[Task]: Rewrite the rows from the line containing "Select the Render properties tab icon" through the last row, inclusive, swapping "Render properties" for "Output properties" and leaving everything else the same. Omit the pictures from your answer.

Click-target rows
::::::

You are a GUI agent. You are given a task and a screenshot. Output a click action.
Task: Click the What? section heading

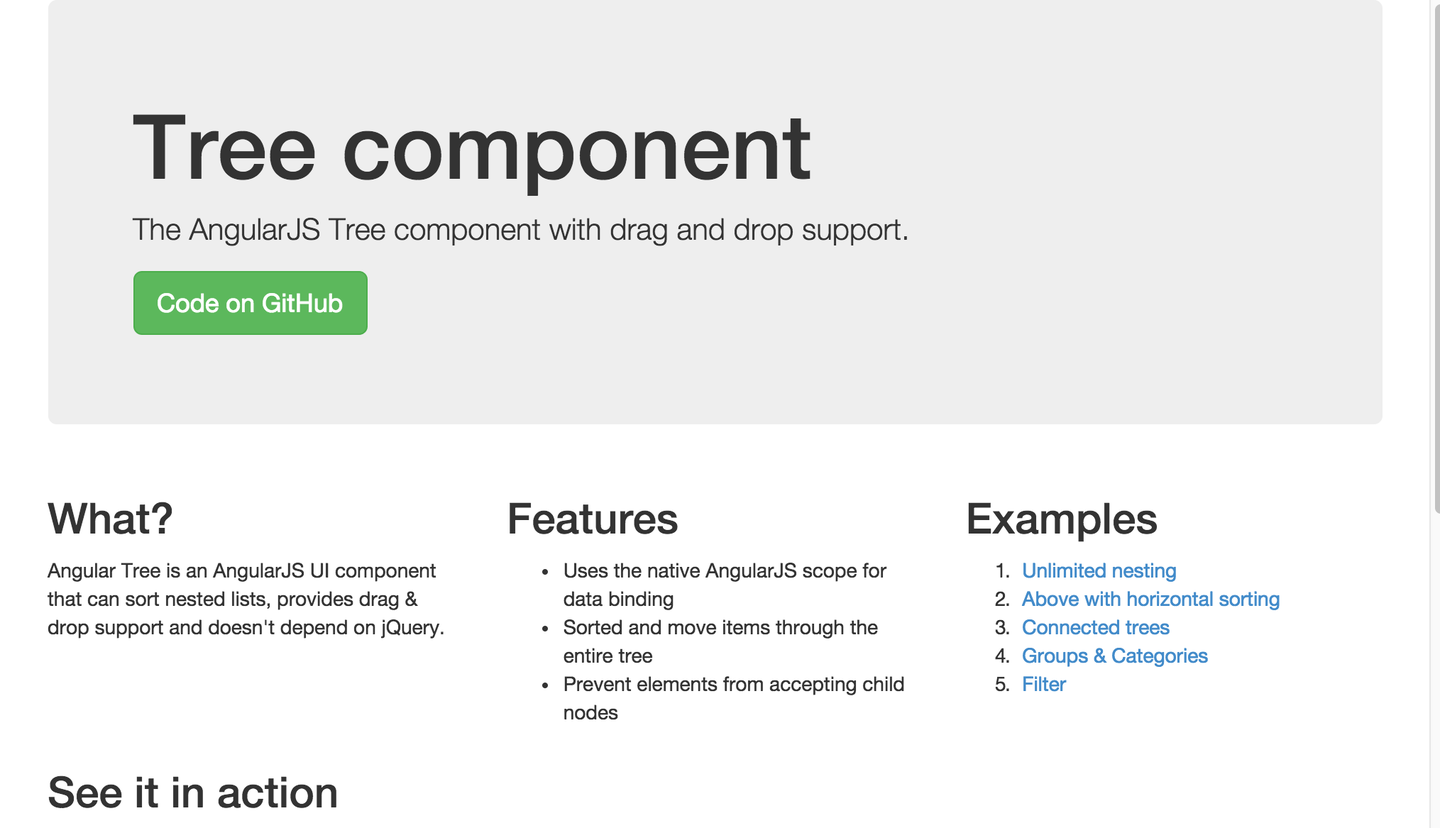110,519
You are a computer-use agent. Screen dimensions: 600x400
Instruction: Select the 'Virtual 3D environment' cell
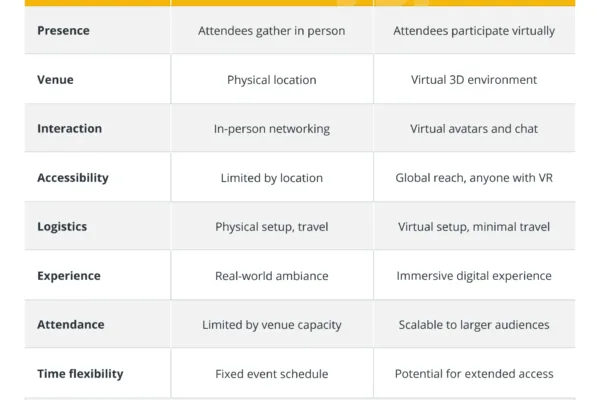pyautogui.click(x=474, y=80)
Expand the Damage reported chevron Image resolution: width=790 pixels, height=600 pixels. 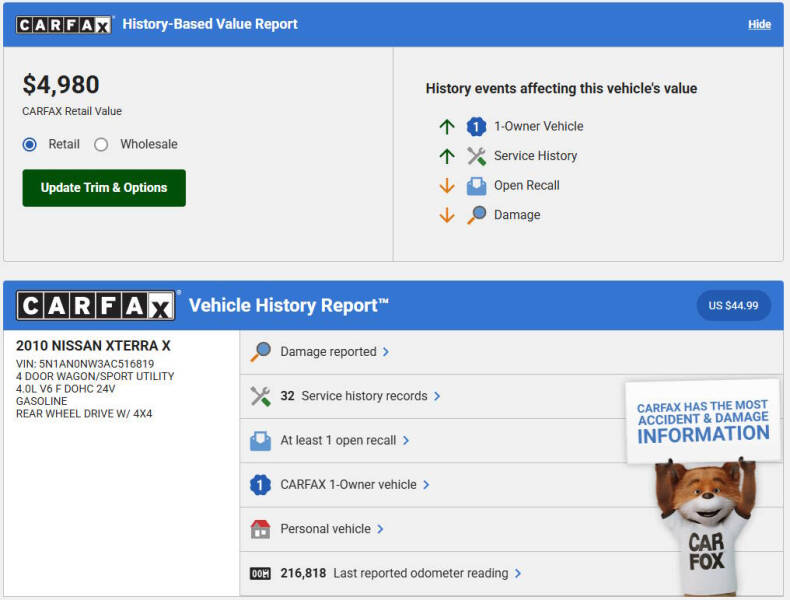click(386, 352)
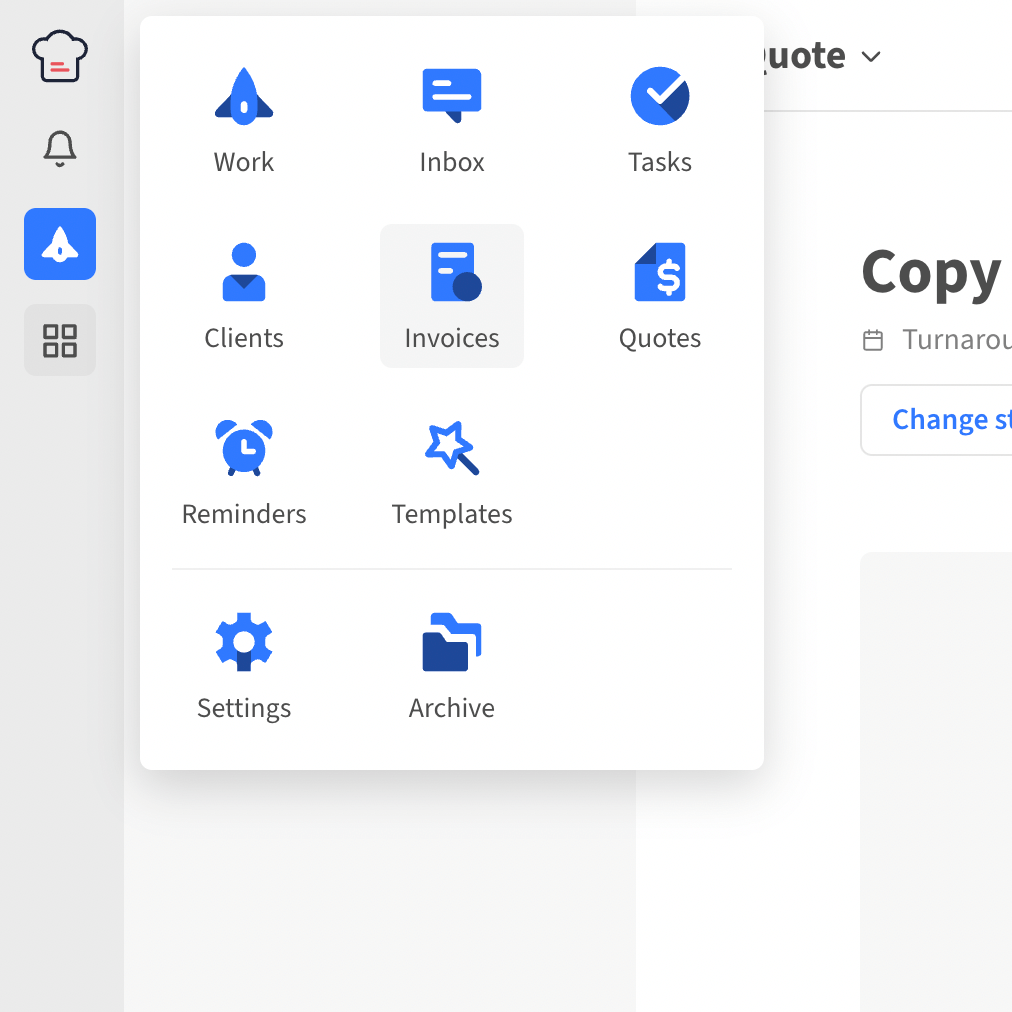Screen dimensions: 1012x1012
Task: Expand the chevron next to quote title
Action: pyautogui.click(x=871, y=57)

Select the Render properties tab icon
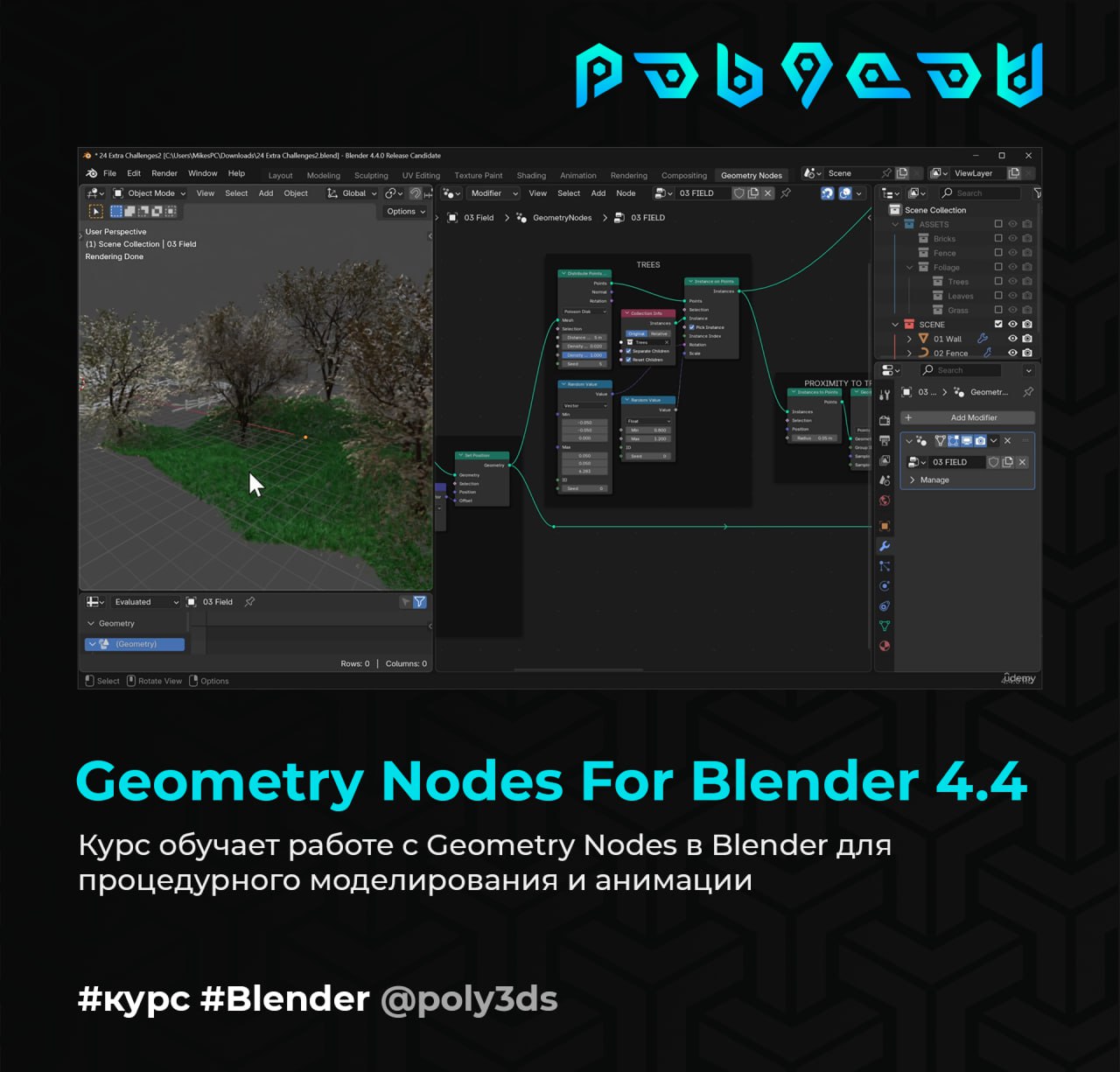[885, 420]
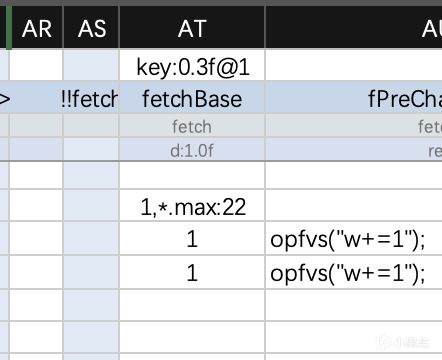Select column header AT

(192, 28)
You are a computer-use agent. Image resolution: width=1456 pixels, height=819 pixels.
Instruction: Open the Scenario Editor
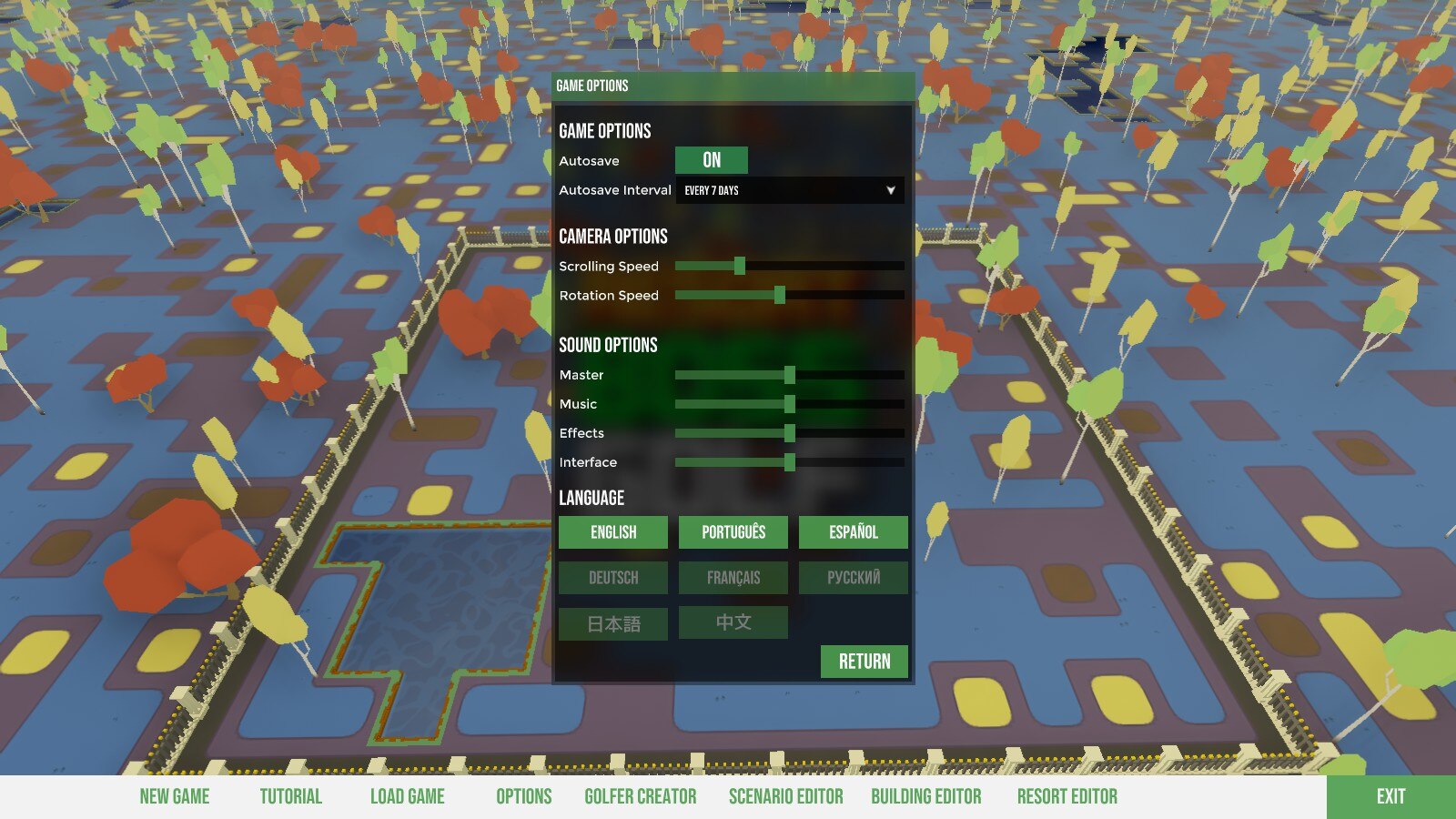coord(785,797)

::::::

[Solution]:
Select the Output properties tab icon
[885, 420]
Select column header AT

(192, 28)
You are a computer-use agent. Image resolution: width=1456 pixels, height=819 pixels.
Instruction: Open the Scenario Editor
coord(785,797)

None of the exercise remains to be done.